Faz pelo menos 5.000 anos que o homem caça baleias. No início, era uma atividade alucinantemente perigosa. Os homens numa canoa precária, a lança na mão, o gigante surpreendido em meio à sua migração anual. Era uma luta entre homem e baleia – às vezes um ganhava, às vezes ganhava o outro. Não por acaso, era cercada de rituais de agradecimento aos deuses, de respeito e de mitos.
Há registros ancestrais dessa luta em vários cantos do mundo: entre os inuits, os patagônicos, os chineses, japoneses, noruegueses, russos, portugueses, bascos. Geralmente caçava-se baleia franca.
Em inglês, baleia franca chama right whale, ou “baleia certa”. Baleia certa para matar. Certa porque tinha o imprudente hábito de viajar perto da costa, portanto ao alcance dos precários botes humanos. Certa porque era gigante – os adultos têm entre 11 e 18 metros, e já se registrou indivíduos de 100 toneladas –, e portanto uma luta rendia carne para um vilarejo inteiro. Certa porque, quando morre, flutua. Outras espécies gigantes, como as baleias-azuis, as cinzentas e as jubartes, afundam. Imagine a frustração dos primeiros humanos que mataram uma baleia-azul, o maior ser vivo que já existiu sobre a Terra, com até 170 toneladas, para depois descobrir que jamais seriam capazes de mantê-la na superfície.
No século 19, a caça à baleia virou empreendimento gigante, industrial. Barcos e mais barcos foram lançados à água, primeiro para varrer as baleias francas de perto de seus vilarejos, depois, quando elas começaram a desaparecer dessas águas, para vasculhar os oceanos mais remotos do mundo, em busca de francas e cachalotes, outra espécie que não afunda.
Acontece que baleias têm um baixíssimo potencial reprodutivo.
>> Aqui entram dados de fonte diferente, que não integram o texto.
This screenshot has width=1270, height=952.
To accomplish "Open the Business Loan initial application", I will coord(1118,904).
Em outras palavras: elas têm poucos filhos. Na média, uma fêmea tem menos do que um filhote por ano. Se houver um monte de pigmeuzinhos pendurados em barcos matando baleias, essa taxa de natalidade é insuficiente para repor a população. Resultado: francas e cachalotes começaram a desaparecer. A indústria baleeira começou a quebrar, a pesca rareou, a tradição milenar começou a se extinguir.
Foi aí, lá por 1860, que surgiu um dos grandes heróis da indústria pesqueira e da era industrial: Svend Foyn, um capitão baleeiro norueguês. Foyn foi o inventor do arpão explosivo. Funcionava assim: um canhão disparava um arpão acoplado a uma granada. O arpão perfurava a cabeça da baleia, a granada explodia por dentro. A baleia era imediatamente puxada para perto do barco, onde um marinheiro aguardava com uma mangueira de ar comprimido. O ar era injetado na baleia. De repente, as baleias azuis, cinzentas, jubartes (e as pequenas minkes, que os japoneses caçam hoje na Antártica) não afundavam mais.
A moribunda indústria baleeira milagrosamente renasceu. Milhares de pessoas fizeram a vida e acumularam fortunas matando baleias. O homem desbravou o mundo, descobriu a Antártica, navegou cada metro quadrado do oceano, em busca de baleias. Até que, pouco depois da metade do século 20, baleias azuis, cinzentas e jubartes começaram a acabar também, e mais uma vez a indústria despencou.
Conto esta história porque, desde a semana passada, não consigo tirar as baleias da cabeça (em parte porque li o lindíssimo livrinho Pawana, do Nobel de Literatura Le Clézio, o relato de uma “lenda verdadeira” sobre baleias, que você deveria ler também). Conto essa história também porque ela me faz pensar no momento atual. Tem gente hoje que afirma que não deveríamos nos preocupar com as mudanças climáticas, porque o homem sempre foi capaz de encontrar soluções tecnológicas para seus problemas, e continuará sendo.
Soluções tecnológicas são ótimas para aumentar a eficácia e a eficiência das nossas operações – o arpão explosivo de Foyn, por exemplo, multiplicou em várias vezes o “estoque” de baleias no oceano, fazendo com que uma indústria decadente prosperasse por mais um século. Mas arpão nenhum fez efeito nos anos 1960, 1970 e 1980, quando a caça de baleias despencou de novo. É que, dessa vez, não havia mais espécies intocadas para descobrir: todas as espécies grandes estavam ameaçadas. Nem o mais poderoso arpão explosivo do mundo será capaz de matar baleias se não houver mais baleias no mar.